Tissue preparation for lipidomic analyses
Striated muscles were isolated after mice sacrifice, then snap frozen in liquid nitrogen immediately and stored at -80°C. Before the experiment, the aliquoted frozen muscle tissue (50-100 mg) were defrosted on ice and in the dark, weighed carefully, and minced into small pieces on ice. The minced muscle was placed into a 2.0 mL round-bottom low retention microcentrifuge tube (Fisher Scientific, Waltham, MA) and 1.0 mL of ice-cold 80% methanol in water (v/v) will be added. The mixture was homogenized using a Tissue Lyser II homogenizer (Qiagen, Germantown, MD) at the frequency of 30 s-1, in 8×30-s bursts, waiting 20 s in between to avoid high temperature. The obtained homogenate was mixed with 5 µL of isotope-labelled LM internal standards (IS) mixture stock solution (5 µg/mL for AA-d8, 2 µg/mL for DHA-d5 and EPA-d5, and 0.5 µg/mL for the rest IS), and then agitated on ice and in the dark for 1-2 h, followed by centrifugation at 6000×g at 4°C for 10 min to remove any tissue residue and precipitated proteins.
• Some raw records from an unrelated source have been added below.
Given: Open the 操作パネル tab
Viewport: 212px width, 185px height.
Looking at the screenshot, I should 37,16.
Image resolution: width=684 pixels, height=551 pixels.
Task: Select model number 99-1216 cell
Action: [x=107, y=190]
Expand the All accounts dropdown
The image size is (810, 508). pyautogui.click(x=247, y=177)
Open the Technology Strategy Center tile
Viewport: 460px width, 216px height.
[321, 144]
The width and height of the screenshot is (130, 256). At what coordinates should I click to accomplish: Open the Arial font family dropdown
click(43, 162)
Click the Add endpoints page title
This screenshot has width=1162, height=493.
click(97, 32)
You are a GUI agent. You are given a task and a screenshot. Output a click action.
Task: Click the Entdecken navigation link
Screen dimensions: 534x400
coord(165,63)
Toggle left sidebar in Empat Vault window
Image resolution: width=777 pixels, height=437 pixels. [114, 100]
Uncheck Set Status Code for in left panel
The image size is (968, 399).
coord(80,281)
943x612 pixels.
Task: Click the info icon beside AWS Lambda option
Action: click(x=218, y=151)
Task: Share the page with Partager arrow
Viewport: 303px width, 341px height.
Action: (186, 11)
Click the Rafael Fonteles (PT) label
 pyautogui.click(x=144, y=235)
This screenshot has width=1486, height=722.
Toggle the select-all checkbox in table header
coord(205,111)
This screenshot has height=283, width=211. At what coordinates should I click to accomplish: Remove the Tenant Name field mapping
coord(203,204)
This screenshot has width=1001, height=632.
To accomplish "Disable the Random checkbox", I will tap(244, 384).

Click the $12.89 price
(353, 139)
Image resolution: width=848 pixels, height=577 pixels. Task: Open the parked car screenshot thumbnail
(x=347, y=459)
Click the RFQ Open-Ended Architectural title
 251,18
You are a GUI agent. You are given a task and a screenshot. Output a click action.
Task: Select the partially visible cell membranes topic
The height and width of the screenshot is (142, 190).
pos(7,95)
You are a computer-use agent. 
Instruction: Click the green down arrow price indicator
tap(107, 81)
All muscle samples need to be cleaned and concentrated by Solid Phase Extraction (SPE) before being injected into LCMS. Ice-cold 0.1% formic acid (4 mL) was added in the obtained supernatant to fully protonate the LM species before sample was loaded to the preconditioned SPE cartridges (Strata-X 33 µm polymeric reversed phase, Phenomenex, Torrance, CA, USA). Once the sample had been totally loaded, cartridges were washed with 0.1% formic acid followed by 15% (v/v) ethanol in water to remove excess salts. Then the LMs from the SPE sorbent bed were eluted by methanol. Solvents were removed using an Eppendorf® 5301 concentrator centrifugal evaporator (Eppendorf, Hauppauge, NY, USA). The dried extracts were stored at -80°C immediately for future LC-MS/MS analysis.
For lipidomic analyses data is presented as mean ± SD of all samples in multiple experiments. One-way ANOVA with post hoc Tukey's test (α = 0.05) was performed for data analysis. Differences were considered statistically significant at p < 0.05.